> Exercise goal
In the entries below, find the line with "This screenshot has", then set it down exactly along with each line after it to the end, skipping any pictures.

(Screenshot grounding data)
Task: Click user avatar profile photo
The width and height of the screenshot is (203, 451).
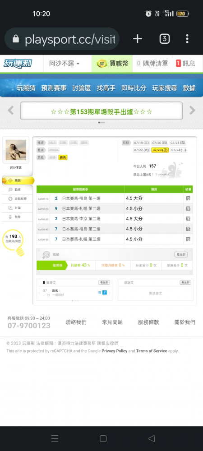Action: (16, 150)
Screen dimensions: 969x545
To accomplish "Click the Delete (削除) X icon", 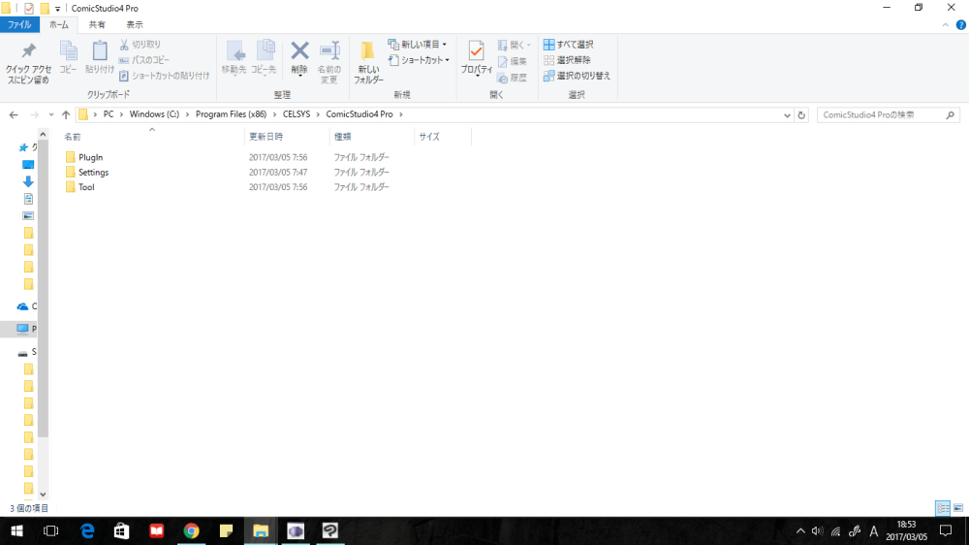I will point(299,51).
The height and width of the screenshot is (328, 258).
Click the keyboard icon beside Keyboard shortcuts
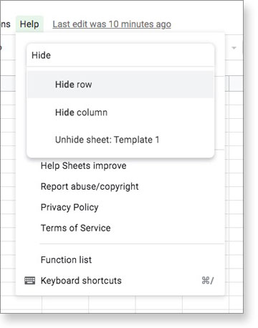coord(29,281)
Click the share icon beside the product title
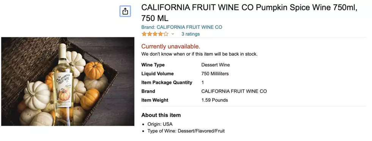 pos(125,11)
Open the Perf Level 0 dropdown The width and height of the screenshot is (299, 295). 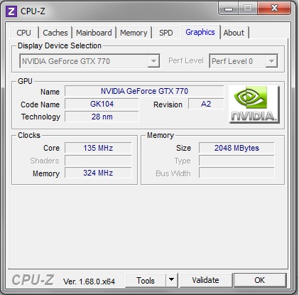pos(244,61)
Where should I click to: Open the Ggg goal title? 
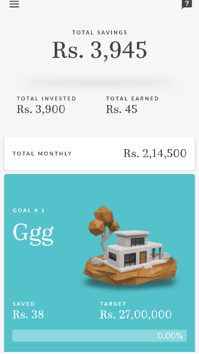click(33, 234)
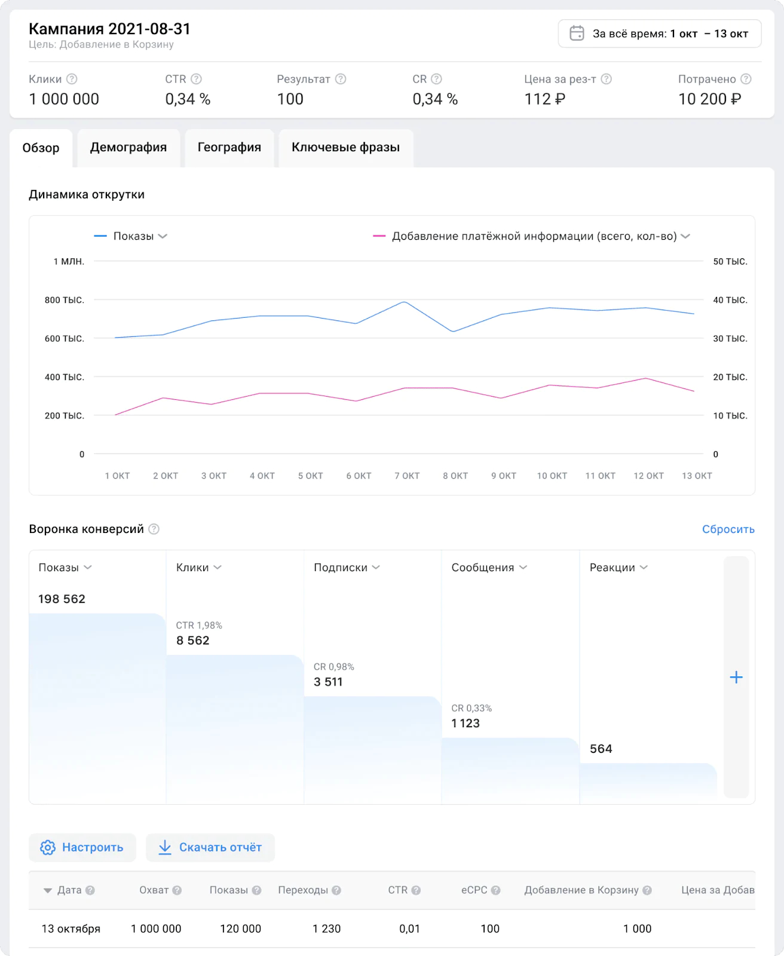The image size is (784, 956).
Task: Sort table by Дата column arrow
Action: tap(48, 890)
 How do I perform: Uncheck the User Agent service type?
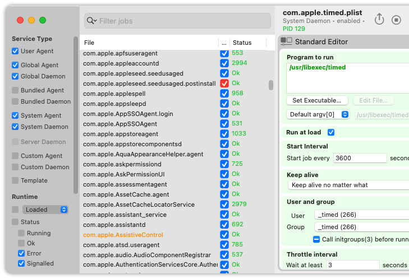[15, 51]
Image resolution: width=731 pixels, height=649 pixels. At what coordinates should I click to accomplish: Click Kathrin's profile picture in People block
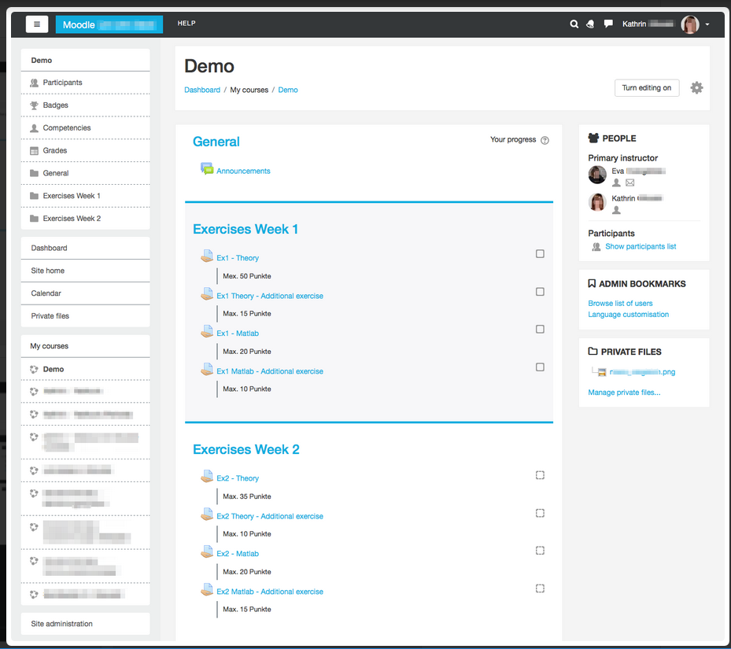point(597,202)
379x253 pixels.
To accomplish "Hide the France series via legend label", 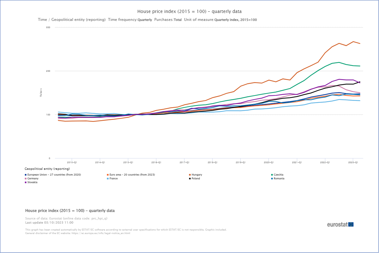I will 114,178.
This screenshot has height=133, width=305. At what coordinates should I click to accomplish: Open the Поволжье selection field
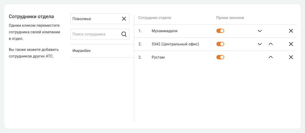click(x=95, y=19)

> Answer below
This screenshot has height=133, width=305. At what coordinates should I click to accomplish: Open the Поволжье selection field
click(x=95, y=19)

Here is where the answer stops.